The difference between the two cases seems pretty obvious. The nursing homes had an improvement they wanted to make and used information technology to achieve it. The Permanente Group bought and implemented technology in the hope that it would produce improvement. The nursing homes succeeded. The Permanente Group failed.

Ms. Horn went on to point out that “…no technology…will cure our healthcare system of its ailments” and that technology is “….no panacea, but rather a tool for solving problems.”

In other words, the right approach is to figure out what problem you want to solve, develop a plan for solving it, and then use technology to support the plan.

Seems simple enough.

But the simple things in life sometimes seem the hardest to learn.

Saturday, August 12, 2006

Who Benefits?

Perhaps most people have now heard of hospitalists, a relatively new if inelegantly named medical specialty. As the name implies, hospitalists serve as doctors for hospitalized patients. If your medical condition requires that you be admitted to the hospital as an inpatient, you may be cared for by a hospitalist rather than by your regular physician.

The apparent advantages are obvious. The doctor is always near at hand and intimately familiar with hospital routines. No time is wasted traveling back and forth from office to hospital. Office practice is not interrupted by the needs of patients in the hospital.

It is a growing specialty.
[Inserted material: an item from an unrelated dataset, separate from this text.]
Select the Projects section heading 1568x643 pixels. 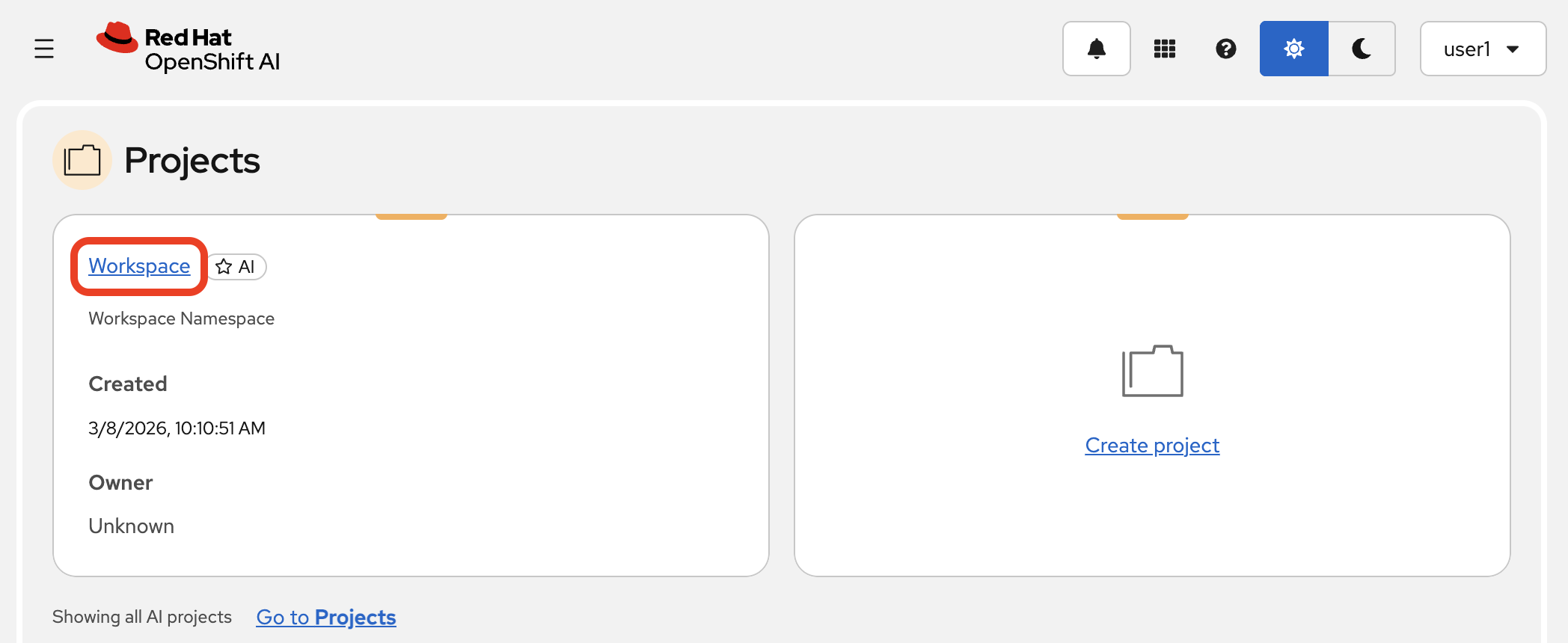coord(192,159)
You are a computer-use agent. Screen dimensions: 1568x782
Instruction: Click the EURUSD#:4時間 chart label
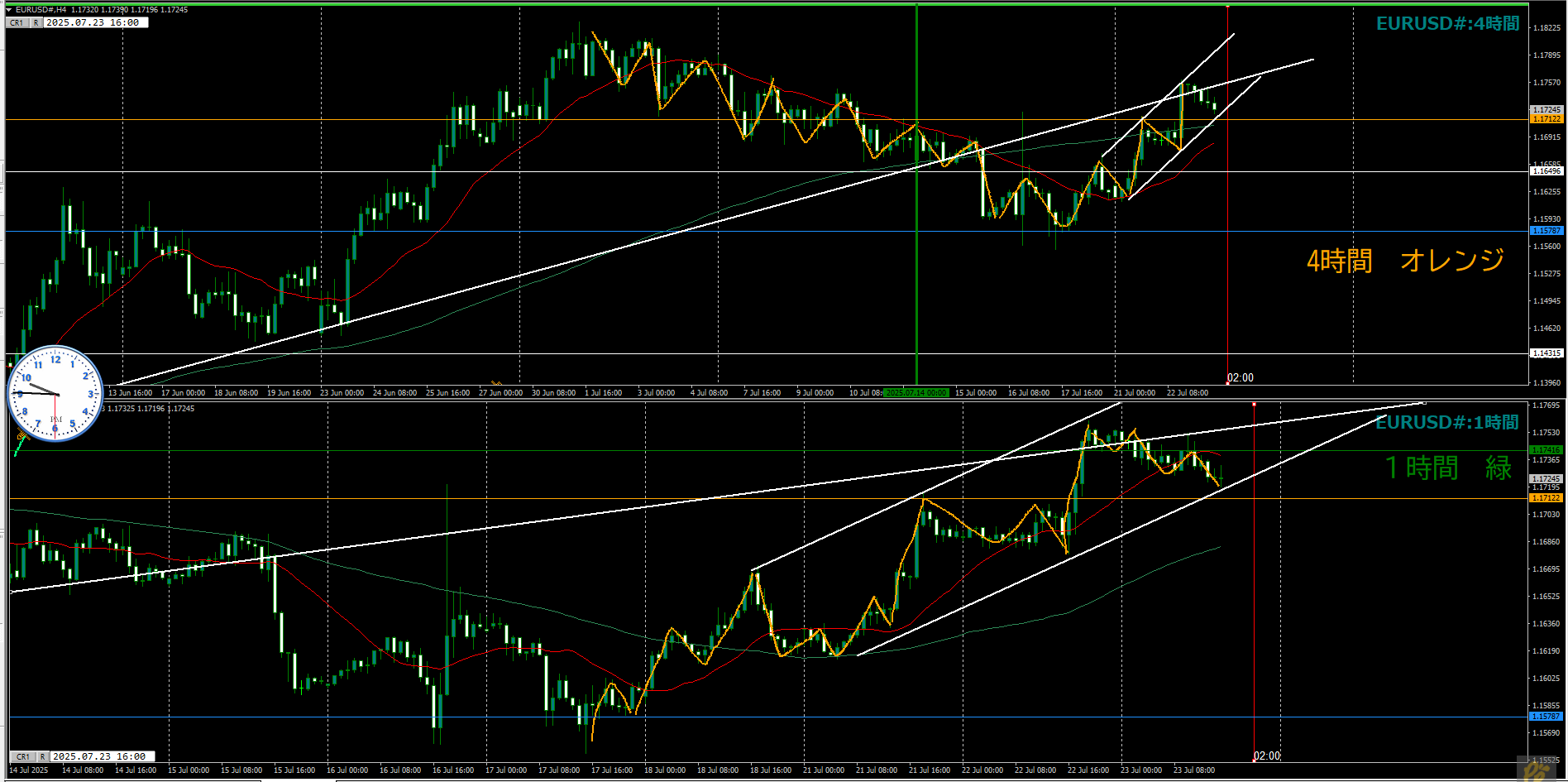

According to an article in the July 24, 2006 issue of Modern Healthcare, their numbers have grown from about 900 ten years ago to over 15,000 now and are expected to double in the next ten years.

I find the economics of this development interesting. So far as I can see, there is nothing in it that adds to the amount of medical work to be done. Nor am I aware of anything in it that reduces the amount of income available to support the physician services provided.

Yet for some reason the programs are not self-supporting. According to the Modern Healthcare article, some 97% of hospitals with hospitalist programs are subsidizing them to the tune of some $50,000 to $60,000 per year per hospitalist physician.

Hospitalists are well paid, but not inordinately so. The Modern Healthcare article reports their average annual salary during 2006 as $182,279.

All of which raises the question of who is benefiting financially from the hospital subsidies, which would seem to be a net addition to the amount of money going to support physician services.

Friday, August 04, 2006

Managing Care vs. Benefit Packages

The recently enacted Massachusetts program for reducing the number of uninsured includes provision for subsidizing health insurance on an income-related sliding scale for those with incomes of less than about $60,000 per year for a family of four.

According to an article in the August 2, 2006 issue of the Boston Globe, the intent is to give four competing managed care companies the right to enroll the beneficiaries of subsidized coverage. These companies now provide managed care for Massachusetts Medicaid.

The theme of the article was the proposed requirement that the package of benefits offered by the four companies be basically similar. A couple of the companies complained about that. They wanted to design their own package of benefits.

They were not very specific about their reasons, but my suspicion is that a standardized package forces them to compete mainly on the basis of price and customer service. That requires them to manage care – something they would rather not do.

It will be interesting to see how it turns out. If one or more of the companies actually succeeds in providing care more efficiently, that could attract a lot of attention.